Problem statement –
Only the lines from the line containing "You are a GUI" through the final line of the entries should be printed, exactly as given, with the pictures left out.

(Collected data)
########################################

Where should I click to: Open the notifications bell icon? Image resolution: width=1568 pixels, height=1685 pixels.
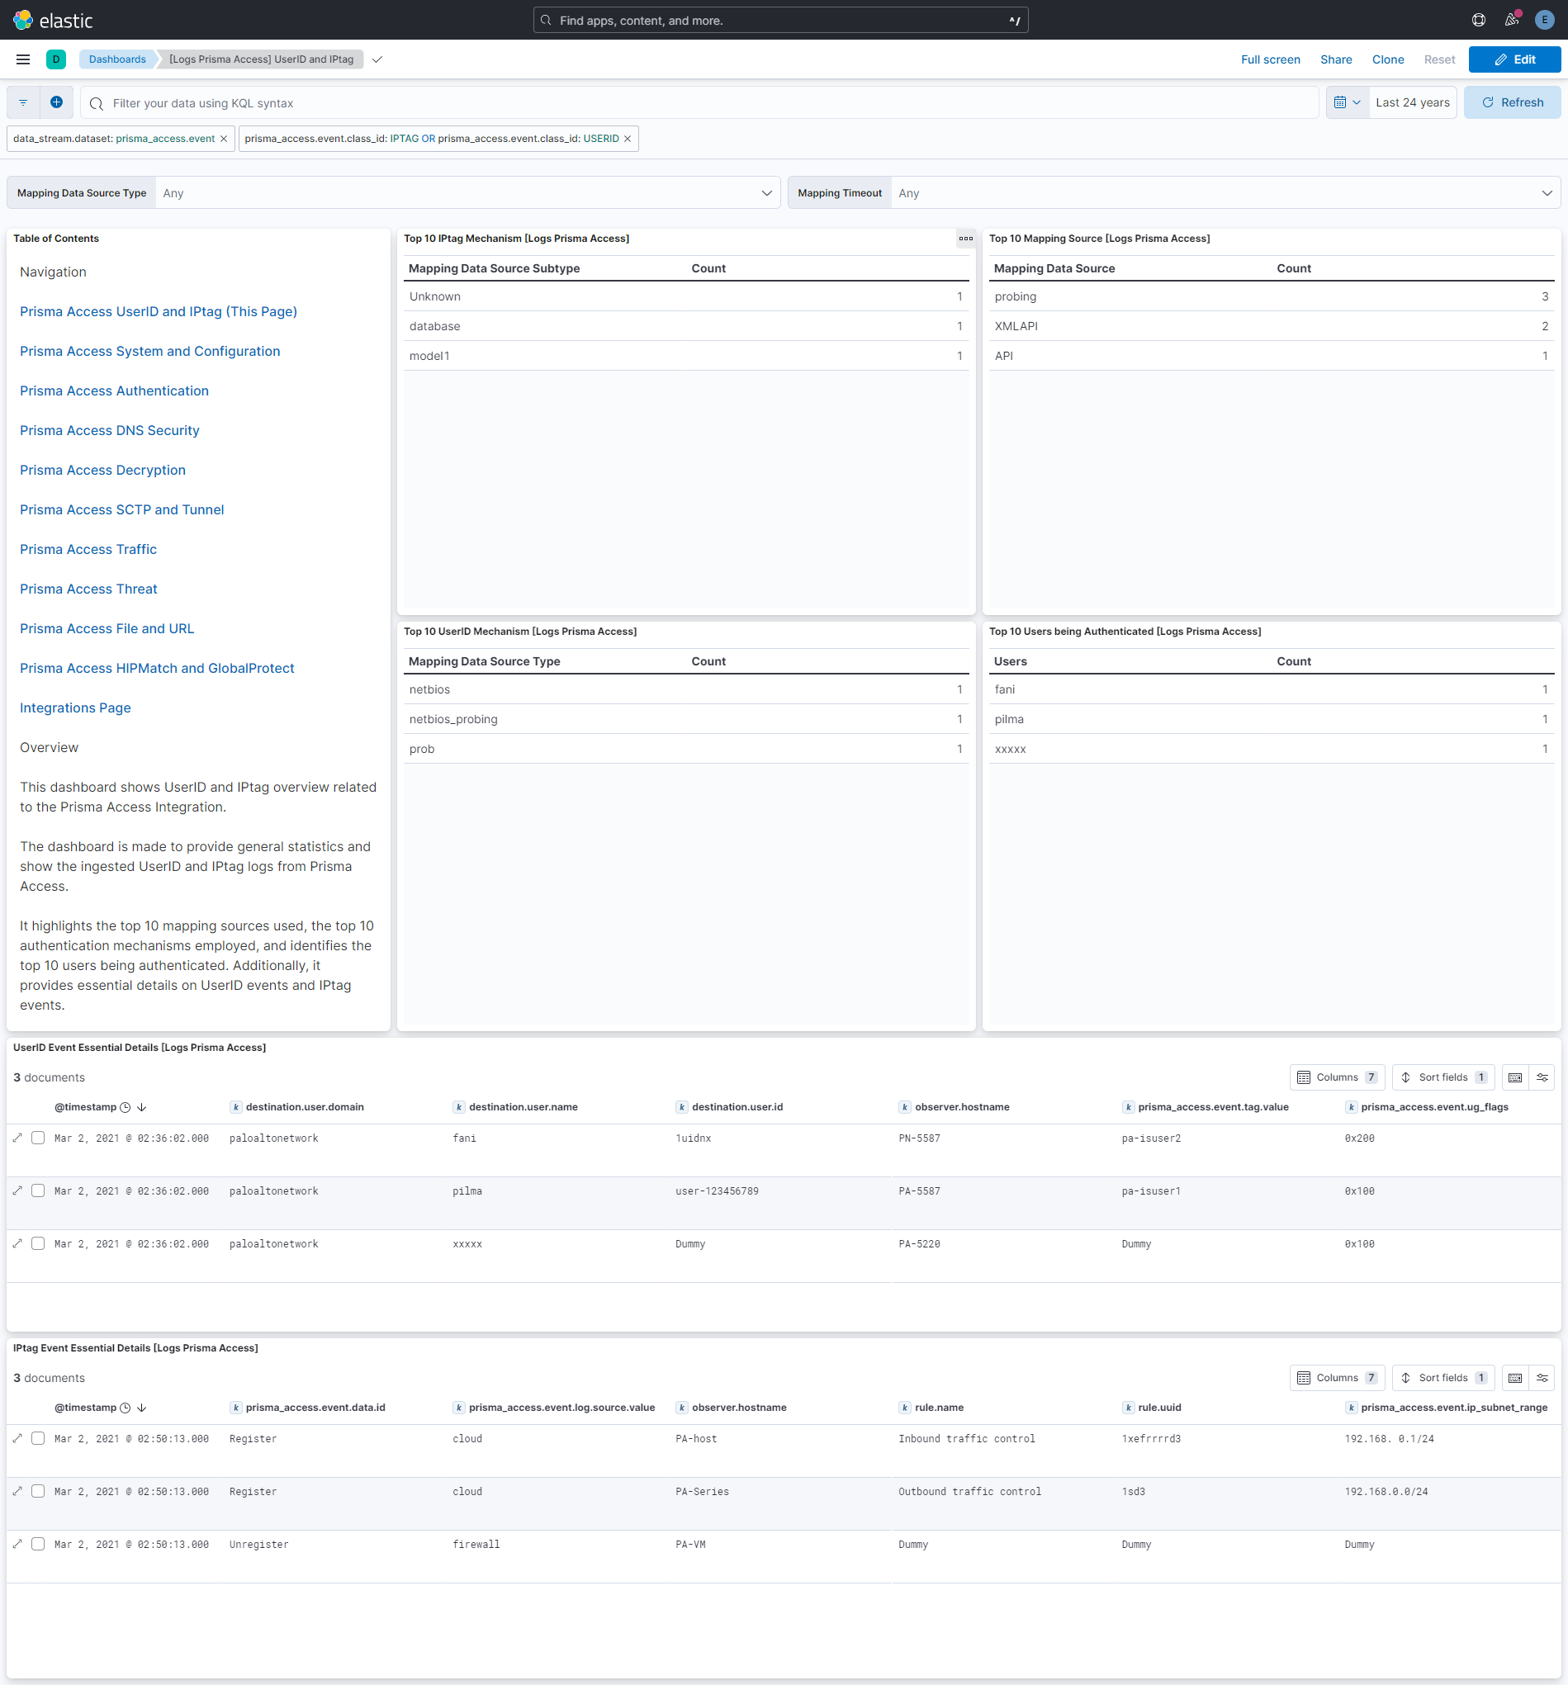1510,19
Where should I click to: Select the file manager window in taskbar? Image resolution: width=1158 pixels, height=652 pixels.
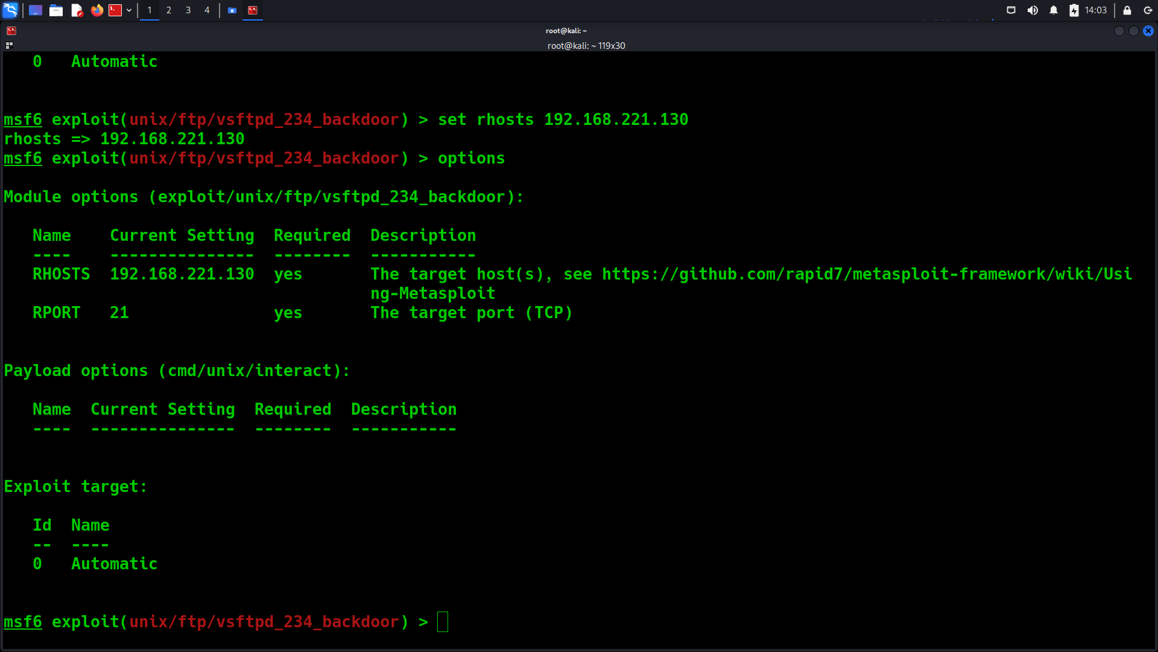(x=232, y=10)
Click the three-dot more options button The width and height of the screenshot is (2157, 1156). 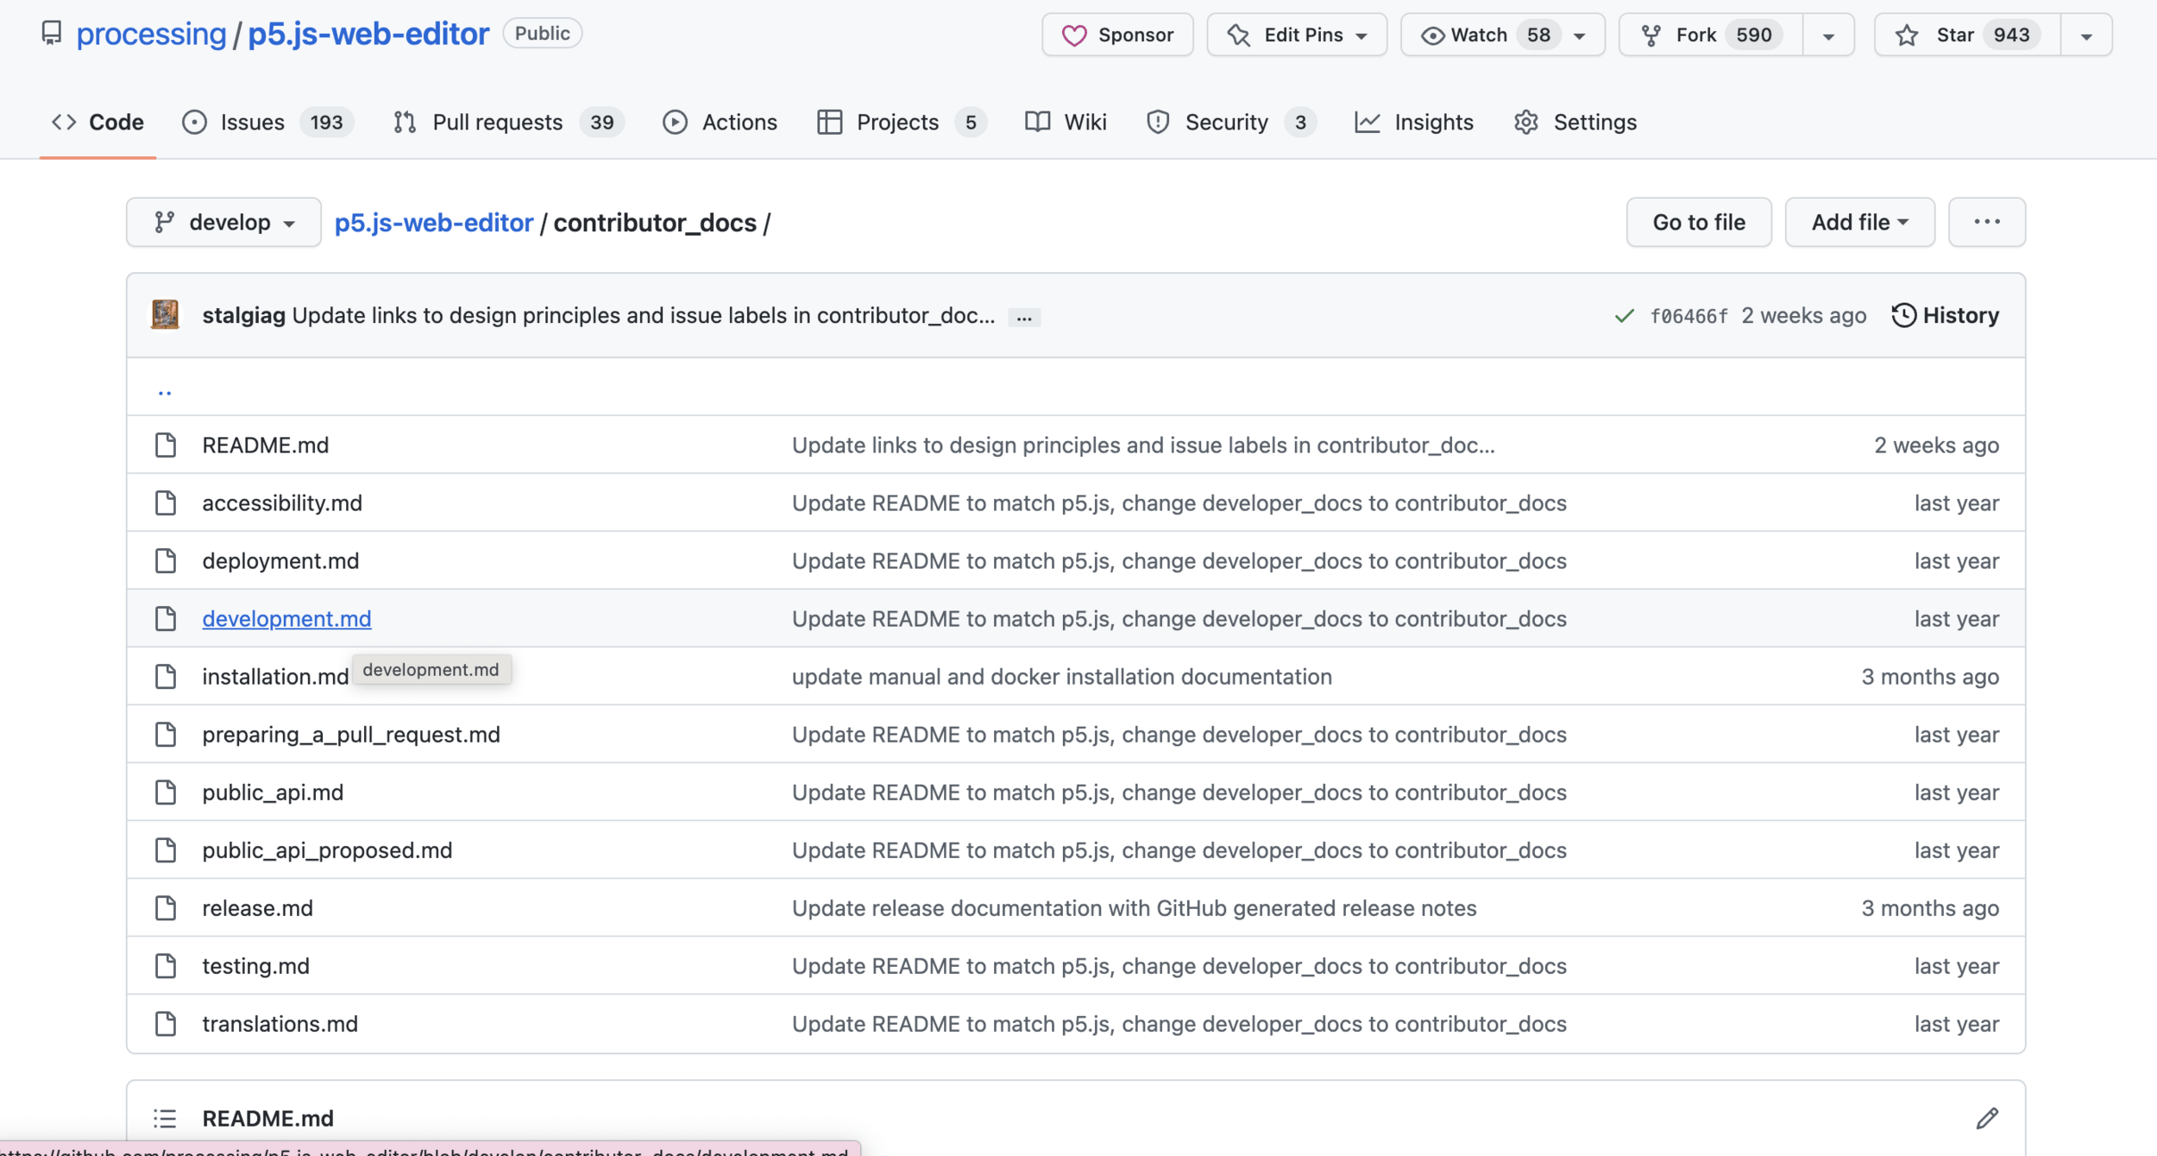tap(1986, 222)
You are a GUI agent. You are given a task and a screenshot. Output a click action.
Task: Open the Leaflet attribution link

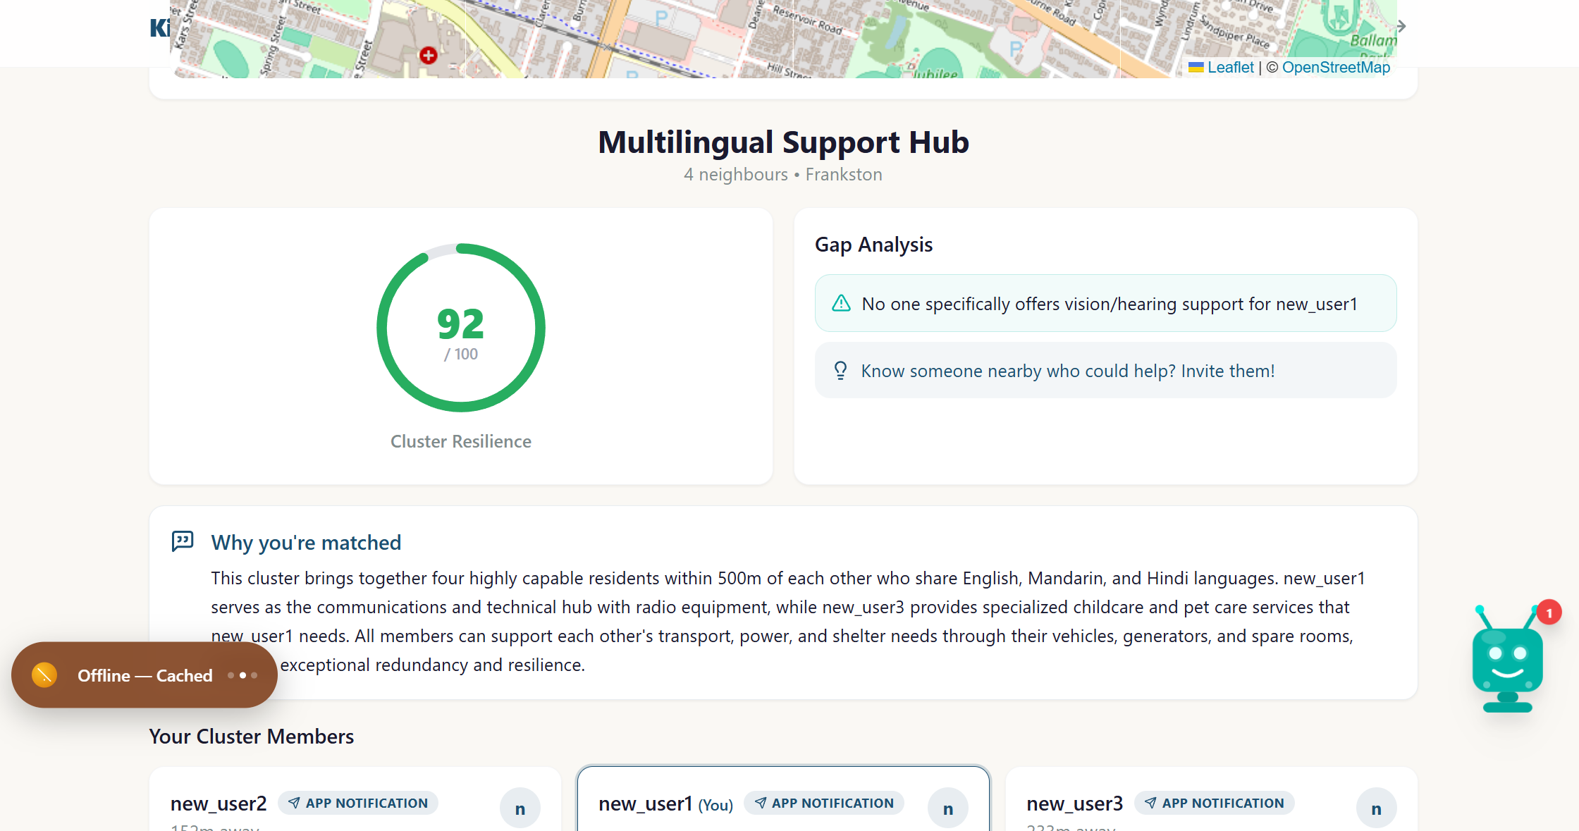[x=1230, y=68]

########################################

Response to this exercise –
You are a GUI agent. You are given a task and a screenshot. Output a click action.
Task: Open the Leaflet attribution link

[x=1230, y=68]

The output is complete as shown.